[Saved data entries]
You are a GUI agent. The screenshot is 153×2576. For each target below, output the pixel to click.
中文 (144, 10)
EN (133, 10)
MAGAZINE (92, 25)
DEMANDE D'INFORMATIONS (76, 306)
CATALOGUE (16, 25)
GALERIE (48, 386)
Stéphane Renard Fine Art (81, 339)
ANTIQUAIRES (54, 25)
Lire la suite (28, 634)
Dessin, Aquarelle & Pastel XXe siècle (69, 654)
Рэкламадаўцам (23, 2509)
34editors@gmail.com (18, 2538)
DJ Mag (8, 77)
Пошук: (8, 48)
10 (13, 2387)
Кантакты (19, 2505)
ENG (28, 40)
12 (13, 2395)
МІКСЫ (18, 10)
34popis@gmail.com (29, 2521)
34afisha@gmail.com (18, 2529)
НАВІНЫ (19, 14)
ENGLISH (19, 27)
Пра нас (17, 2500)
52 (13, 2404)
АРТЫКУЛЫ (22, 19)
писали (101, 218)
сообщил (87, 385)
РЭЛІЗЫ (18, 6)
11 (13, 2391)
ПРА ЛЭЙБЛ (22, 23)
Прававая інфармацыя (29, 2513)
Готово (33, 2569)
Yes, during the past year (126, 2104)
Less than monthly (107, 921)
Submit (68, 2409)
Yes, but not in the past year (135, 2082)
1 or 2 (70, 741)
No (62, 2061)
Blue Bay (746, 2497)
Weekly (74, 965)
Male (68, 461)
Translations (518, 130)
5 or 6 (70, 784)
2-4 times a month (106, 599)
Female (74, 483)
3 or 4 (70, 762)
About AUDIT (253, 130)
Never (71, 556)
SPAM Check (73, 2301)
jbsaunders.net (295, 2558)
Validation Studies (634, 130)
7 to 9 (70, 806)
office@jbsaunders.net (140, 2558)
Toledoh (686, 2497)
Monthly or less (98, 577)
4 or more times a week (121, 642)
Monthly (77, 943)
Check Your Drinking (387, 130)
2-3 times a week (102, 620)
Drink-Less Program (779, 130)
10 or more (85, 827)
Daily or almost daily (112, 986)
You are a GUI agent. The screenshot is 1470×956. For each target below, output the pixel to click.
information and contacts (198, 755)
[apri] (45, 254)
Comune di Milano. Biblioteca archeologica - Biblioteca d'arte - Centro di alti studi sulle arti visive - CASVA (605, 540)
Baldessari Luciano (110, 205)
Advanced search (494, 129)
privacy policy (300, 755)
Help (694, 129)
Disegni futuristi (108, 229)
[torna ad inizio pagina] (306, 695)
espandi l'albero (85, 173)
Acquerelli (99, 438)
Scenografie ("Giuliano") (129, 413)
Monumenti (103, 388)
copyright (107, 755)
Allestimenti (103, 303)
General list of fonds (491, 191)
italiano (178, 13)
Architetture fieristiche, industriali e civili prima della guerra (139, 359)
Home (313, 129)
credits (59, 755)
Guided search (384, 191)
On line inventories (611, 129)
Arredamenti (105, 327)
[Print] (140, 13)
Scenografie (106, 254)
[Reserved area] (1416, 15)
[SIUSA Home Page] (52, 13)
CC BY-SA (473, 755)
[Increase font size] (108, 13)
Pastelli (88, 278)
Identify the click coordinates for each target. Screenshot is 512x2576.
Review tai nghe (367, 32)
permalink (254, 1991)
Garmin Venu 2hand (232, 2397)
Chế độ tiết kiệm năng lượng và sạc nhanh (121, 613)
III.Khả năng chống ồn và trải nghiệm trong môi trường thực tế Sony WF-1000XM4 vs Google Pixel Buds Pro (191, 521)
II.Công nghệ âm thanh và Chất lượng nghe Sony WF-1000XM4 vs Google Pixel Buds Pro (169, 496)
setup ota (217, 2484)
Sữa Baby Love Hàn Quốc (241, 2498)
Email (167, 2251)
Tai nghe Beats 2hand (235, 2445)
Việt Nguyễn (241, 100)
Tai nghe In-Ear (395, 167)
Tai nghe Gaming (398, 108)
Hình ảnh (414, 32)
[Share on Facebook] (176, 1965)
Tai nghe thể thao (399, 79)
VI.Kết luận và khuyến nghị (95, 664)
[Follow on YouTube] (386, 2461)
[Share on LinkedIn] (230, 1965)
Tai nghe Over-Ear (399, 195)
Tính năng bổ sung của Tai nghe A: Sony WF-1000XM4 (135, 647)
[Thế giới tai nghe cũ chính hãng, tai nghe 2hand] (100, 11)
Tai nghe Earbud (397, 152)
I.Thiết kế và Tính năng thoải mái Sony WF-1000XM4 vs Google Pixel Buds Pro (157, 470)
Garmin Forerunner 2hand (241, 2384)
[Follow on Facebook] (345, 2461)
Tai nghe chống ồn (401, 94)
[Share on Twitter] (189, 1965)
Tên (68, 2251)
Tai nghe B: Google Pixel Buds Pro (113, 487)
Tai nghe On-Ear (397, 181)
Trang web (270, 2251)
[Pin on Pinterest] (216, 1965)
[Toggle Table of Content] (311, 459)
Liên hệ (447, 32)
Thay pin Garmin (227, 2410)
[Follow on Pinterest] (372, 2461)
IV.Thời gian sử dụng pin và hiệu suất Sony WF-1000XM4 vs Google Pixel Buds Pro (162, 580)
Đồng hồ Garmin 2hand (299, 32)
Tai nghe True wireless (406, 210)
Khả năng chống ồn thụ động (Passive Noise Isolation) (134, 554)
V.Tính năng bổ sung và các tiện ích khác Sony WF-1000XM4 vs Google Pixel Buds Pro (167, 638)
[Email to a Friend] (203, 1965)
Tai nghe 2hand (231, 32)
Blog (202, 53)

### Exercise instructions
Set down, exactly as they appear above, all lines from the one that has "2-4 times a month (106, 599)" down to the one that has "III.Khả năng chống", including those two and no others.

### Response to this task
2-4 times a month (106, 599)
Female (74, 483)
3 or 4 (70, 762)
About AUDIT (253, 130)
Never (71, 556)
SPAM Check (73, 2301)
jbsaunders.net (295, 2558)
Validation Studies (634, 130)
7 to 9 (70, 806)
office@jbsaunders.net (140, 2558)
Toledoh (686, 2497)
Monthly or less (98, 577)
4 or more times a week (121, 642)
Monthly (77, 943)
Check Your Drinking (387, 130)
2-3 times a week (102, 620)
Drink-Less Program (779, 130)
10 or more (85, 827)
Daily or almost daily (112, 986)
You are a GUI agent. The screenshot is 1470×956. For each target below, output the pixel to click.
information and contacts (198, 755)
[apri] (45, 254)
Comune di Milano. Biblioteca archeologica - Biblioteca d'arte - Centro di alti studi sulle arti visive - CASVA (605, 540)
Baldessari Luciano (110, 205)
Advanced search (494, 129)
privacy policy (300, 755)
Help (694, 129)
Disegni futuristi (108, 229)
[torna ad inizio pagina] (306, 695)
espandi l'albero (85, 173)
Acquerelli (99, 438)
Scenografie ("Giuliano") (129, 413)
Monumenti (103, 388)
copyright (107, 755)
Allestimenti (103, 303)
General list of fonds (491, 191)
italiano (178, 13)
Architetture fieristiche, industriali e civili prima della guerra (139, 359)
Home (313, 129)
credits (59, 755)
Guided search (384, 191)
On line inventories (611, 129)
Arredamenti (105, 327)
[Print] (140, 13)
Scenografie (106, 254)
[Reserved area] (1416, 15)
[SIUSA Home Page] (52, 13)
CC BY-SA (473, 755)
[Increase font size] (108, 13)
Pastelli (88, 278)
Identify the click coordinates for each target. Screenshot is 512x2576.
Review tai nghe (367, 32)
permalink (254, 1991)
Garmin Venu 2hand (232, 2397)
Chế độ tiết kiệm năng lượng và sạc nhanh (121, 613)
III.Khả năng chống ồn và trải nghiệm trong môi trường thực tế Sony WF-1000XM4 vs Google Pixel Buds Pro (191, 521)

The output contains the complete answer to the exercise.